_Document passage_.
Ken Erfourth writes "The Inquirer.net is running a story about what they consider two powerful indications that Vista is failing in the marketplace. One, Dell has reintroduced PCs running Windows XP on its website due to customer demand. Two, Microsoft is conducting a worldwide firesale on a bundle of Microsoft Office 2007/WindowsXP Starter Edition. According to Inquirer.net, at least, these are signs of serious problems selling Vista. Are we seeing the stumbling of the Microsoft Juggernaught with the slow adoption of Windows Vista?"

7 of 879 comments (clear)

  1. Re:Why Upgrade at all? by CrackedButter · · Score: 0, Offtopic

    What do atheists practice though, your quote includes that as a requirement and as a atheist, I don't do anything but refuse to accept another person's interpretation of how life works out.

  2. Re:Why Upgrade at all? by NMerriam · · Score: 0, Offtopic

    Surely the belief that there is no god is still a belief?


    Some atheists believe there is no God. Many more simply don't believe there is a God. The absence of a belief does not imply the belief of the opposite.
    --
    Recursive: Adj. See Recursive.
  3. Re:Corn Syrup in US b/c of sugar tarriffs by Kadin2048 · · Score: 0, Offtopic

    It's a shame, a short-sited policy, but benefits a few (I think two) wealthy families that own the US sugar production and benefit from high prices.

    Well, them, and the fairly large swath of the U.S. involved in corn production. It's not like they could very easily switch over to growing sugar cane...

_Direction 1_. In the Windows Vista discussion, why did Dell bring back PCs running Windows XP on its website?
_Direction 2_. Quote the Windows Vista discussion between "2. Re:Why Upgrade" and "Adj. See Recursive.", inclusive.
_Direction 3_. Continue the Windows Vista discussion from where it stops.

_Information supplied_.

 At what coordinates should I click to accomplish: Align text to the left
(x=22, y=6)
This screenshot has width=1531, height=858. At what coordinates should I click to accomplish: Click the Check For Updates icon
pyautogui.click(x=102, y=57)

_Task response 1_. Because of customer demand.

_Task response 2_.
2. Re:Why Upgrade at all? by NMerriam · · Score: 0, Offtopic

    Surely the belief that there is no god is still a belief?


    Some atheists believe there is no God. Many more simply don't believe there is a God. The absence of a belief does not imply the belief of the opposite.
    --
    Recursive: Adj. See Recursive.

_Task response 3_.
    I'm not normally a fan of protectionism, but I think you have to consider what exactly we're going to do in this country if we start importing everything. Right now, with corn syrup, U.S. consumers are effectively subsidizing corn growers through their purchases of HFCS-containing beverages and foods. If we dropped the trade barriers, imported sugar from the Caribbean or South America instead, and eviscerated the corn industry, those same consumers (now called "taxpayers") would probably just end up subsidizing the same corn growers again, only it would be via welfare, unemployment, and various government bailouts of the corporations that would fail.

    Personally, I'd rather pay more for goods, and create a perhaps-unnecessary domestic industry, then buy cheap imported goods and have high taxes in order to support all the unemployed people on the dole. As a taxpayer/consumer, I get screwed either way, but at least this way I don't have the double indignity of knowing that my money is being taken at gunpoint and given to people who aren't working, which I find fundamentally offensive.

    --
    "Ladies and gentlemen, my killbot features Lotus Notes and a machine gun. It is the finest available."
  4. Re:You got it wrong by Maltheus · · Score: 0, Offtopic

    I was young at the time, but was an avid drinker of Coke. I never considered any conspiracy theories on the topic. All I remember is having a distinct memory of "coke made with sugar" being better than "coke made with corn syrup". I didn't even know an ingredient switch had been made until I went looking for a reason as to why Coke Classic didn't taste like the original Coke (which I still had some bottles of).

  5. Re:Preaching to the choir by prockcore · · Score: 0, Offtopic

    Ummm, yeah, if you discount all the people who buy the entry-level sub-$500 PCs


    I just bought a sub-$500 PC.. runs Vista just fine. It's an AMD Sempron 3500+, came with an Nvidia 6130, 2 gigs of ram, 200 gig harddrive, and a lightscribe DVD burner.

    Seems you're either under-estimating what a $400-$500 PC comes with these days, or you're over-estimating the requirements of Vista.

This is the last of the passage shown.